Text and item location entries
▬▬▬▬▬▬

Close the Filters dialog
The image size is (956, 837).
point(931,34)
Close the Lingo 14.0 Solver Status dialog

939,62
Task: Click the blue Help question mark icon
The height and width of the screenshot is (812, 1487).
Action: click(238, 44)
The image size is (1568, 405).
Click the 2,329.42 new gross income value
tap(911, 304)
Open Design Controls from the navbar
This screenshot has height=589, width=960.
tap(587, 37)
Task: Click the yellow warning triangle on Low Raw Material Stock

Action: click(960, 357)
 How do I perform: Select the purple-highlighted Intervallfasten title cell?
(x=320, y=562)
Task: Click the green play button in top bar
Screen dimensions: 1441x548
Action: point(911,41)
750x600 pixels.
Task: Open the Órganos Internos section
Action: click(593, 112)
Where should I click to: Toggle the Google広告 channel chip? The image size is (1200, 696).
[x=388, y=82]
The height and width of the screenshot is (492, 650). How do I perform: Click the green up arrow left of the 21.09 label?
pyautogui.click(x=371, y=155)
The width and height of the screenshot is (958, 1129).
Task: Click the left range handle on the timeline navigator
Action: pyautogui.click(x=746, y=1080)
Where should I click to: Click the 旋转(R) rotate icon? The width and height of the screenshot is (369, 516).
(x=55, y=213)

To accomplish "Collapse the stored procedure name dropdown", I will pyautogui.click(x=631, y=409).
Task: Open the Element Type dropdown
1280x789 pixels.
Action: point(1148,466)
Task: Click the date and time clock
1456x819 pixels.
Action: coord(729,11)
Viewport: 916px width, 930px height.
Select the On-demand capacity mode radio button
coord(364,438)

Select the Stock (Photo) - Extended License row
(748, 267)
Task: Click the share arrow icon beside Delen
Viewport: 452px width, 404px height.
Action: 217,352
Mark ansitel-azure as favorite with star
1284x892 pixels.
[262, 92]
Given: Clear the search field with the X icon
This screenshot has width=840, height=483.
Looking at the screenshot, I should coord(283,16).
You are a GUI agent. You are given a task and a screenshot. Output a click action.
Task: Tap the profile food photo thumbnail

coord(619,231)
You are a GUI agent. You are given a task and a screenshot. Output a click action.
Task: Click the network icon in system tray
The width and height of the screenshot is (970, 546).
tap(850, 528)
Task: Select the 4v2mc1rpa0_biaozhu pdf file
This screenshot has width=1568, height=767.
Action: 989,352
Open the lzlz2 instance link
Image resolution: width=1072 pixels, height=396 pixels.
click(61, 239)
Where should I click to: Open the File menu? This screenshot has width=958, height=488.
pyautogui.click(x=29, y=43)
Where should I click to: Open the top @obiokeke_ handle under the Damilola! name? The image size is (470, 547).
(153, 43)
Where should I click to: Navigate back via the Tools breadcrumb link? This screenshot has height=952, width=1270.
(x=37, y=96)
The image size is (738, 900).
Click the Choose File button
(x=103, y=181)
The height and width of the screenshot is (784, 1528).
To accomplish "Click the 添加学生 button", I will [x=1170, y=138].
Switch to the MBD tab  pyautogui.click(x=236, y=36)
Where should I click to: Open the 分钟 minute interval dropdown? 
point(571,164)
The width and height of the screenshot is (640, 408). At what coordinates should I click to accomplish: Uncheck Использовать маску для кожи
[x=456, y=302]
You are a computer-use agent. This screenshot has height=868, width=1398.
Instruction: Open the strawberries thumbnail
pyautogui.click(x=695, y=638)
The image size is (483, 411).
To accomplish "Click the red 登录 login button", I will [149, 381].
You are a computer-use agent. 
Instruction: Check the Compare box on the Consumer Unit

▬▬▬▬▬▬

▶ [What to do]
Which lines in the items above contain the word "thumbnail"? Case counts. Copy each of those lines in full.

▶ [Correct output]
Task: Tap the profile food photo thumbnail
Instruction: Open the strawberries thumbnail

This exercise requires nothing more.